⟨
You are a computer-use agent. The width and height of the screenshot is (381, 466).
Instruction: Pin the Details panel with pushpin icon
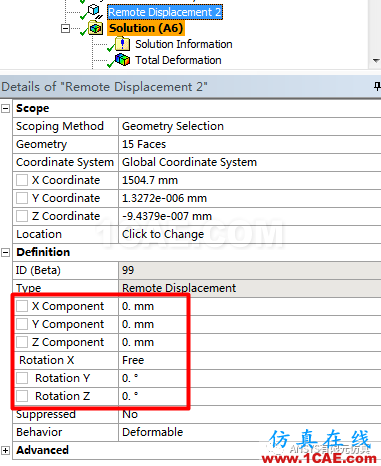tap(377, 87)
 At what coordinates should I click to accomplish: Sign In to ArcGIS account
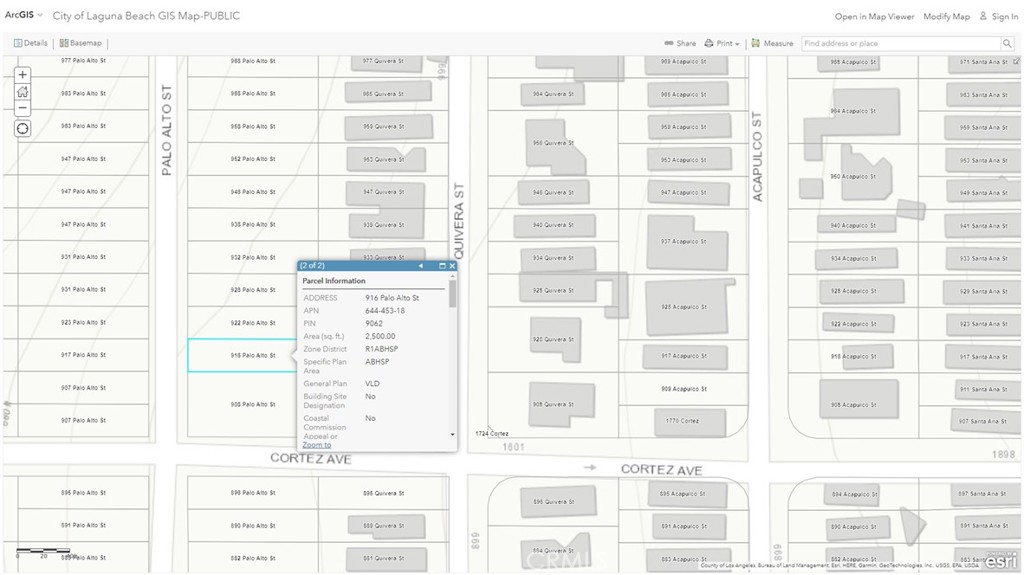tap(998, 17)
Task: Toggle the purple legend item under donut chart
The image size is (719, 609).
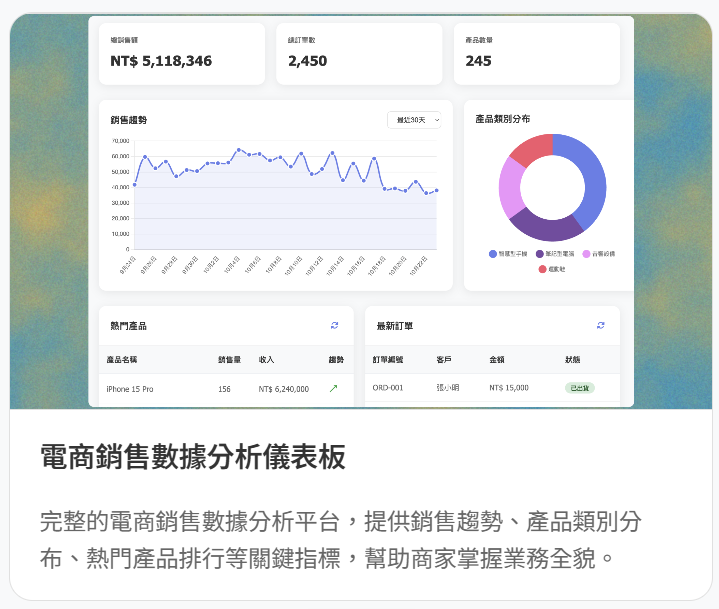Action: [x=557, y=254]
⟩
About this exercise: The data above should be restated exactly, with its images dropped.

Your solution:
You are a computer-use agent. The width and height of the screenshot is (381, 466).
Instruction: Pin the Details panel with pushpin icon
tap(377, 87)
 At what coordinates should I click to accomplish: Sign In to ArcGIS account
tap(998, 17)
Task: Toggle the purple legend item under donut chart
The image size is (719, 609).
Action: [x=557, y=254]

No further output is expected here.